Après cette riche entrée en matière, on découvre le livre ix de L’Histoire de France. Reprenant largement l’Histoire ecclésiastique publiée en 1580 sous la direction de Théodore de Bèze, ce dernier couvre une période allant de septembre 1562 à mars 1563. La Popelinière y relate longuement la bataille de Dreux, « l’une des plus signalés batailles qui fut jamais donnée en ce royaume ». Outre quelques détails originaux, il ajoute à son texte-source plusieurs harangues, longues pièces d’éloquence militaire qu’il prête aux principaux chefs militaires catholiques et protestants : Anne de Montmorency, le prince de Condé, le duc de Guise, Gaspard de Coligny. Le livre ix s’achève avec la pacification du royaume permise par l’édit d’Amboise.
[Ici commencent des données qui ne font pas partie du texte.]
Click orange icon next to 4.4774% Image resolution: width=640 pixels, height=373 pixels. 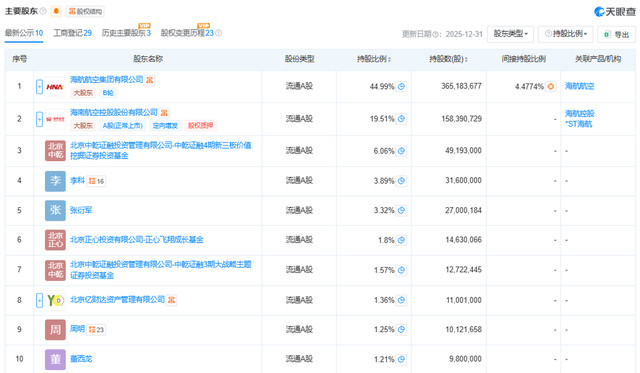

Le suivant commence par remonter en janvier 1547 pour mieux expliquer la situation du royaume d’Angleterre, adversaire de la France au moment du siège du Havre à l’été 1563. En plus de raconter la vie politique française et le retour des « tumultes », La Popelinière se tourne ainsi vers l’étranger, et s’intéresse à la trajectoire de Marie Stuart mais aussi à celle de Soliman le Magnifique, ainsi qu’au soulèvement des Pays-Bas. Le sommaire du livre promet, pour finir, une longue relation des voyages d’exploration vers les « Indes occidentales », puis de leur partage entre les puissances européennes et une description de ses habitants. Mais sûrement pressé par un imprimeur impatient, La Popelinière doit en 1581 interrompre son récit au mois de février 1567, sans avoir pu livrer cette histoire du « Nouveau monde » qui sera le sujet de son ouvrage intitulé Les Trois mondes, publié en 1582 (éd. Anne-Marie Beaulieu, Genève, Droz, 1997).